Yin Guancheng, Jin Xing, Ming Hanxin, Zheng Xiao, Zhang Deqing
Department of Vascular Surgery, Shandong Provincial Hospital, Shandong University, Jinan 250012;
Exp Ther Med. 2012 Jun;3(6):989-992. doi: 10.3892/etm.2012.510. Epub 2012 Mar 12.
Venous thromboembolism (VTE) is a common, yet complex disorder. Genetic factors have been suggested to play a role in disease development. We, therefore, conducted a case-control study to examine the potential association of the 6936A/G polymorphism in the endothelial cell protein C receptor (EPCR) gene with the occurrence of venous thromboembolism.

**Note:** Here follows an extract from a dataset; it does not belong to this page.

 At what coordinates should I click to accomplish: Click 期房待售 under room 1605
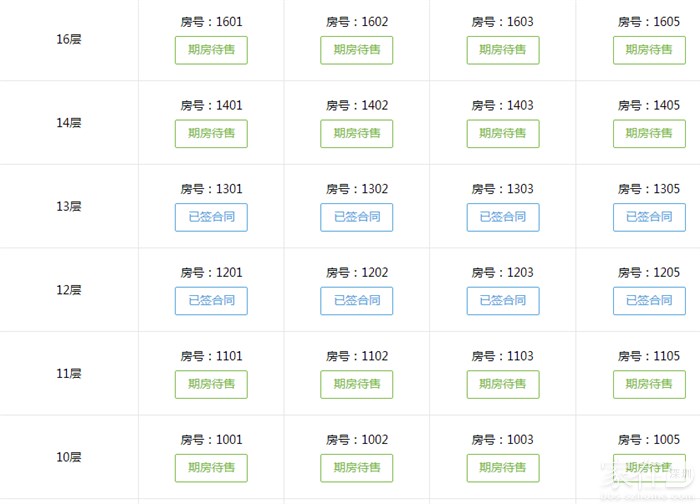pos(649,50)
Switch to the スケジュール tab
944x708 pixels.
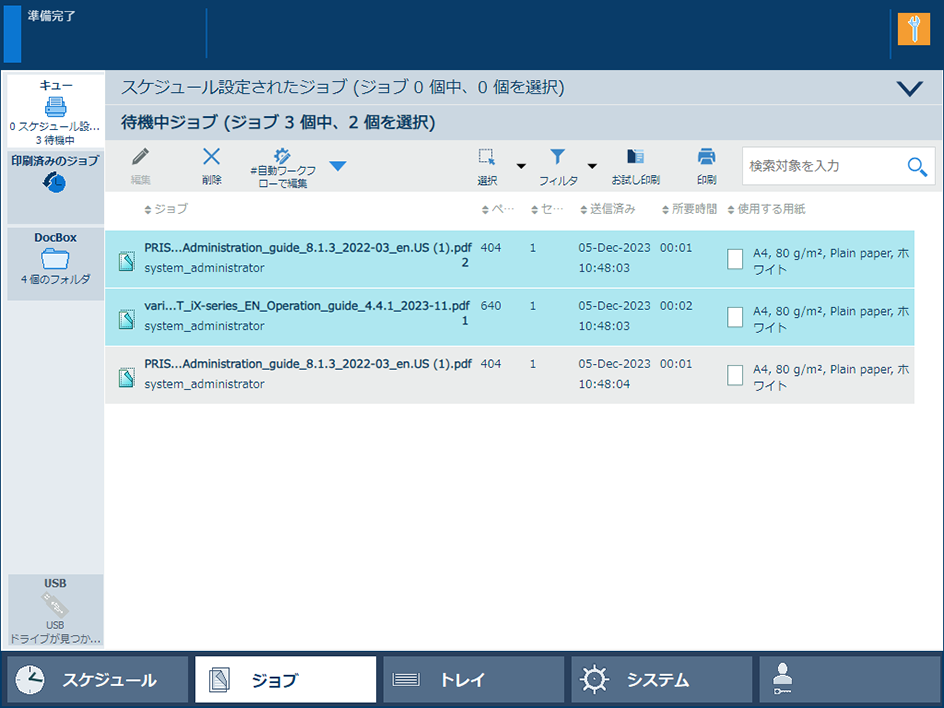[97, 680]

We measured the plasma levels of soluble EPCR (sEPCR) in blood samples collected from 112 patients with VTE and 112 age- and gender-matched healthy donors using enzyme-linked immunosorbent assay (ELISA) and amplified the EPCR gene product by PCR. Gene product bands were sequenced to identify EPCR gene polymorphisms. We found that the 6936 AG and GG genotypes were over-represented in the VTE patients. By multivariate analysis, subjects carrying the 6936 G allele were found to have an increased risk of thrombosis (OR=1.784; 95% CI, 1.113-2.891; P<0.05). In conclusion, the EPCR gene 6936A/G polymorphism, which is associated with elevated plasma sEPCR levels, is a potential candidate risk factor for venous thromboembolism.

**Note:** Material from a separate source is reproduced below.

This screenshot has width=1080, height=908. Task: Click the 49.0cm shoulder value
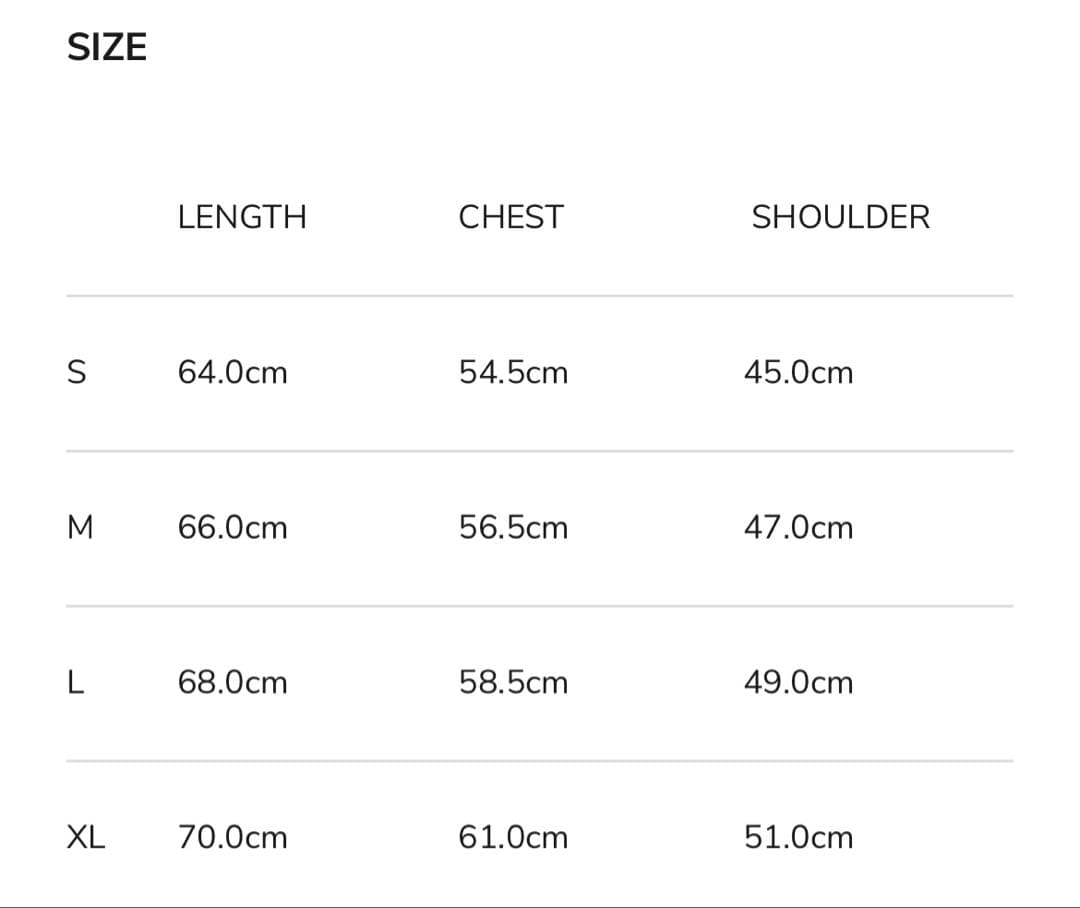pyautogui.click(x=798, y=683)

静脉血栓栓塞症(VTE)是一种常见但复杂的病症。遗传因素被认为在疾病发展中起作用。因此,我们开展了一项病例对照研究,以探讨内皮细胞蛋白C受体(EPCR)基因6936A/G多态性与静脉血栓栓塞症发生之间的潜在关联。我们采用酶联免疫吸附测定(ELISA)法,对112例VTE患者及112例年龄和性别匹配的健康供体采集的血样中的可溶性EPCR(sEPCR)血浆水平进行了测定,并通过聚合酶链反应(PCR)扩增EPCR基因产物。对基因产物条带进行测序以鉴定EPCR基因多态性。我们发现VTE患者中6936 AG和GG基因型的比例过高。通过多变量分析,发现携带6936 G等位基因的受试者发生血栓形成的风险增加(比值比=1.784;95%可信区间,1.113 - 2.891;P<0.05)。总之,与血浆sEPCR水平升高相关的EPCR基因6936A/G多态性是静脉血栓栓塞症的一个潜在候选风险因素。